The one with the lock should have a differential, and an inner/outer axle arrangement such that the wheels are on different axles. On the lock side, both the inner and outer axles are present, and the lock locks them together, effectively locking the diff for more traction, but not much steering.

Can't help you on the rachet on, since I have never owned os seen one of those.


----------



## rwh963 (Nov 21, 2019)

ok, so the diff. lock-in would keep both wheels moving in sync. (in lock step). thx. i'll post a pic later.


----------



## Oneacer (Jan 3, 2011)

Tadawson explained the one type with the hub lock pin for the differential on one side ..... The other type has a type of automatic differential on the inside of each hub, like my 10ML60D, called a ratchet wheel hub. These units when working , as mine is, are flawless traction and spins on a dime.


----------



## rwh963 (Nov 21, 2019)

i'm at a disadvantage because i have never operated these set-ups, most importantly in winter conditions.
here is the innards of the first 10M with the differential knob.


----------



## rwh963 (Nov 21, 2019)

anyone think this friction spring is repairable/re-useable?


----------



## Oneacer (Jan 3, 2011)

Not in my opinion ... those spring units are of a certain tinsel strength, specific size, etc.....

You have searched on-line for a replacement with no luck? I would surmise they would be out there somewhere for purchase.

BTW, that friction disc does not look to good, might consider replacing it before use, and I would also do some cleaning up of all the parts, and give it a good lube before reassembly.


----------



## Oneacer (Jan 3, 2011)

You can do a search for .....

*" Ariens 10M-L60 won't move "*

Its like from 2015, but explains that setup pretty good .....


----------



## Oneacer (Jan 3, 2011)

A quick look brought up this place for that spring at $1.71 ... at that price, they could be getting after market, as that is about what the material is worth, as it is the crucial bends making it worth anything ... I would give them a call, worth looking into ....









Ariens Part Number 01025500 NLA........SPRING


Russo Power Equipment carries Ariens Part Number 01025500. Available to Order Today




www.russopower.com


----------



## rwh963 (Nov 21, 2019)

oneacer said:


> Not in my opinion ... those spring units are of a certain tinsel strength, specific size, etc.....
> 
> You have searched on-line for a replacement with no luck? I would surmise they would be out there somewhere for purchase.
> 
> BTW, that friction disc does not look to good, might consider replacing it before use, and I would also do some cleaning up of all the parts, and give it a good lube before reassembly.

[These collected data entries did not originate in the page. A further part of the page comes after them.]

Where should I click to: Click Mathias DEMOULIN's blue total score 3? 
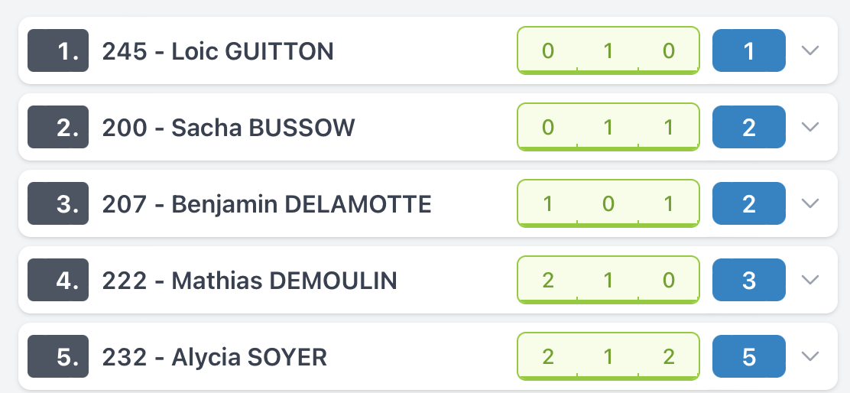coord(748,280)
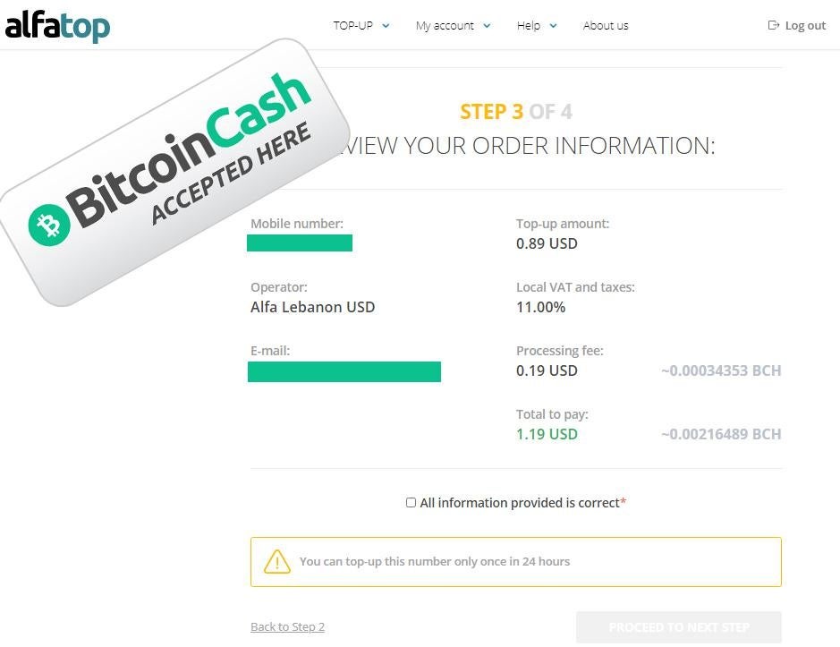Expand the Help dropdown chevron
The height and width of the screenshot is (647, 840).
click(554, 26)
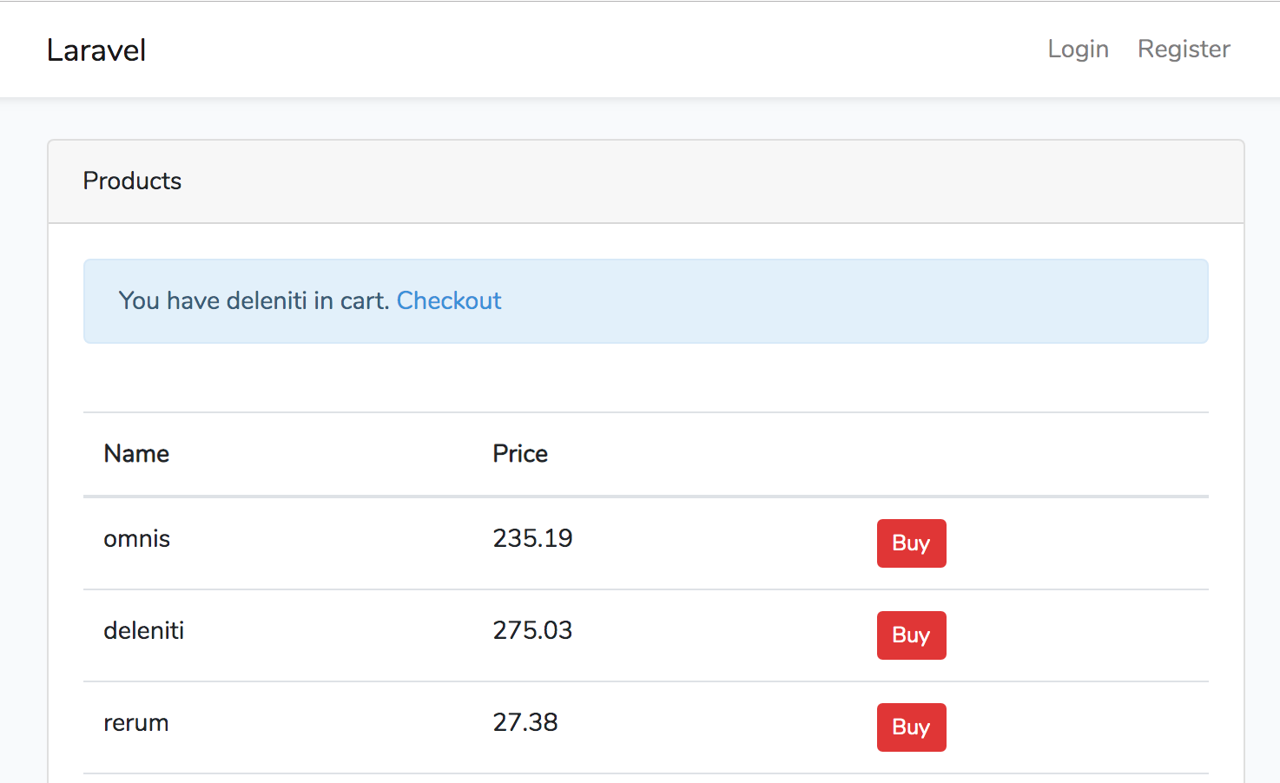Click the price 235.19 for omnis
1280x783 pixels.
pos(532,538)
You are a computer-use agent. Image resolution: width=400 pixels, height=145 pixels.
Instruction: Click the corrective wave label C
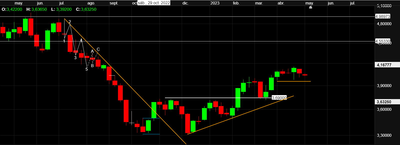[x=98, y=49]
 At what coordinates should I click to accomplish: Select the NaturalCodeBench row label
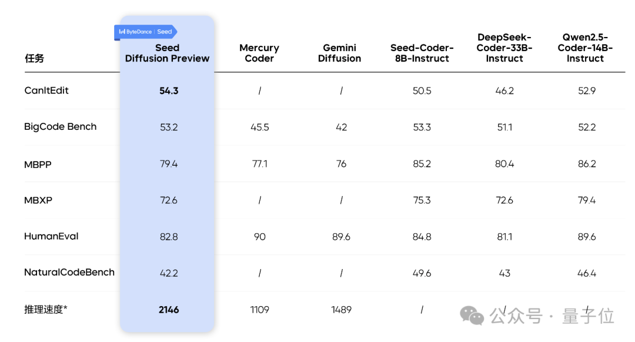pos(69,273)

seen a couple of used springs in the $40-60 range. haven't found a source for new ones yet. i see your note below. i'll call them; no picture, not sure it is the same.

friction disc: you mean the item with 4 notches? probably could use a scraping.


----------



## Oneacer (Jan 3, 2011)

The friction disc is the circular metal with the rubber bonded to it ... the drive plate is what the friction disc comes in contact with to initiate the drive sequence.


----------



## rwh963 (Nov 21, 2019)

oneacer said:


> The friction disc is the circular metal with the rubber bonded to it ... the drive plate is what the friction disc comes in contact with to initiate the drive sequence.


Sorry, too many terms! I thought we were still talking about the ratchet wheels.


----------



## Oneacer (Jan 3, 2011)

*" friction disc: you mean the item with 4 notches? probably could use a scraping. "*

I was responding to your posted question.

I'll refrain from trying to assist in explaining things to you.


----------



## rwh963 (Nov 21, 2019)

help away! i was just concentrating on the spring, and


oneacer said:


> *" friction disc: you mean the item with 4 notches? probably could use a scraping. "*
> 
> I was responding to your posted question.
> 
> I'll refrain from trying to assist in explaining things to you.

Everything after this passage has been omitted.